None of these new Republicans were there for those shutdowns, and they tend to play down the political risks. Massie and others say they can shift the blame to the Democratic-controlled Senate if Republicans craft a reasonable plan with enough money to keep the lights on after Sept. 30.

“We were elected to repeal and replace Obamacare,” said Rep. Dennis Ross, a Florida Republican elected in 2010. “We’ve got to offer an alternative for the sake of our credibility.”

The clout of these congressional newcomers comes in part from their sheer numbers — close to half, or 103, of the 233 Republicans in the House have served three years or less, according to data compiled by Bloomberg News.

A total of 41 House Republicans, about 18 percent of the caucus, have repeatedly voted against their leadership this year, according to the Bloomberg data. Many are aligned with the anti-tax Tea Party.

There’s no clear leader in the group, which instead forms small coalitions from issue to issue. In addition to Massie, who was counting votes against the Republican leadership plan last week, influential voices include Tom Graves of Georgia, who introduced an alternative spending plan last week, and North Carolina freshman Mark Meadows.

They work closely with longer-tenured House members Steve Scalise of Louisiana, chairman of the Republican Study Committee, a group of more than 160 lawmakers that promotes small government, and Jim Jordan of Ohio, who carries a 100 percent lifetime rating from the American Conservative Union.

Among 233 House Republicans, Boehner can’t lose more than 16 votes to pass a spending measure, or he’ll need help from Democrats who oppose defunding the health-care law. If he can’t command enough Republican votes, he could face a tough speakership re-election in early 2015.

Without support from this band of rogue Republicans, a House vote on a transportation funding bill was called off. Their opposition doomed a farm bill and forced Republican leaders to rewrite it.

“What’s great about our leadership is they welcome other ideas,” Graves, who was elected in 2010, said in an interview.
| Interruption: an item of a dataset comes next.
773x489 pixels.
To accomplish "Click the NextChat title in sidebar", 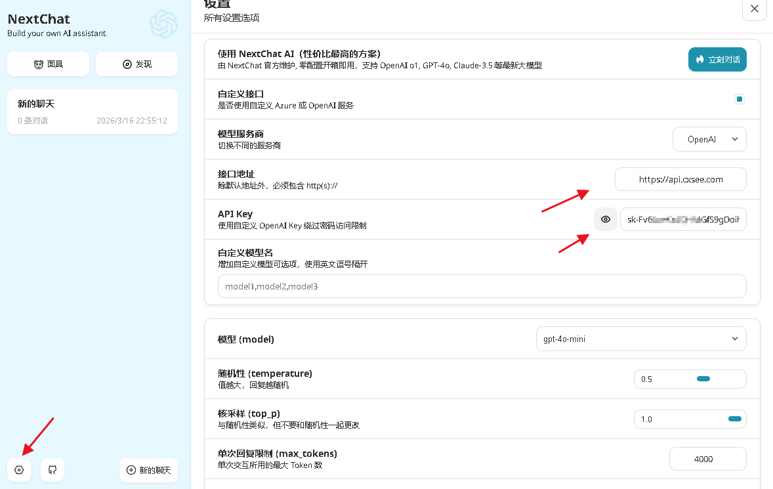I will pyautogui.click(x=39, y=19).
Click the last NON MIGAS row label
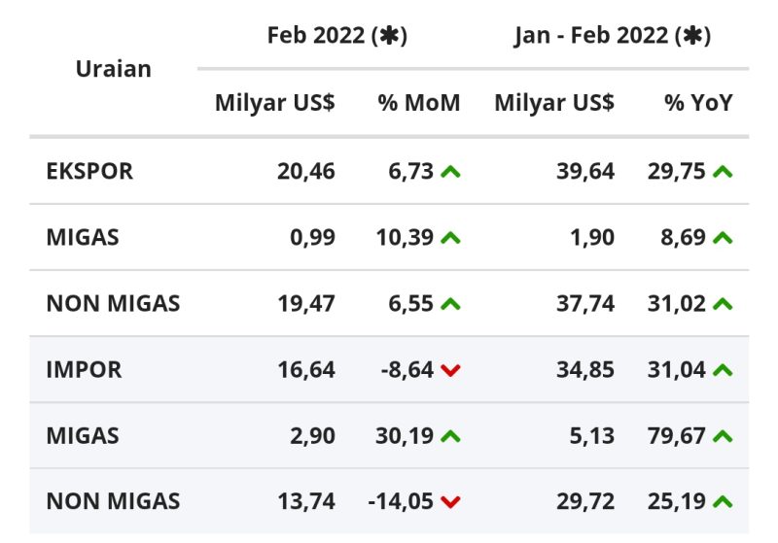This screenshot has width=778, height=543. [x=113, y=501]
Often the leadership doesn’t have a choice. These members exist largely outside the reach of Boehner of Ohio and House Majority Leader Eric Cantor of Virginia.

LEADERSHIP POWERLESS

Previous House speakers wielded influence by stripping rogue members of committee assignments or rewarding good behavior with hometown spending projects known as earmarks. Those actions aren’t as meaningful for Boehner. The anti-tax tea party members want less spending and show little interest in leadership. Targeted spending projects, or earmarks, are banned.

With support from groups like Club for Growth and Heritage Action for America, these Republicans don’t need to rely on the fundraising power that House leaders can offer.

For many Republicans, their biggest fear is not a challenge from a Democrat, because most House seats are drawn to favor the party in power. These new members fear getting a primary from the right, so standing up to party leaders is a way to win favor with deep-pocketed conservative groups.

Graves said one of the biggest differences between his legislation and the original spending proposal from leadership was procedural. The Republican leadership plan would have allowed Senate Democrats to strip out a provision defunding the health-care law and pass the spending measure on to Obama for his approval.

The Graves bill would require any Senate changes to be sent back to the House for approval, increasing the chances there would be no government funding by Sept. 30.

Massie — who grew up in the Bluegrass State before heading to the Massachusetts Institute of Technology, where he collected two engineering degrees — called Boehner’s proposal “hocus pocus” and a “semantic trick.”

“If our members genuinely believed that our leadership does want to defund Obamacare and is willing to stake some political capital on that effort, then we would entertain other ways of achieving that,” said Massie, wearing a “Liberty” pin on his lapel, just under another of the U.S. flag. “There’s a lack of trust between the leadership and the conference on this issue.”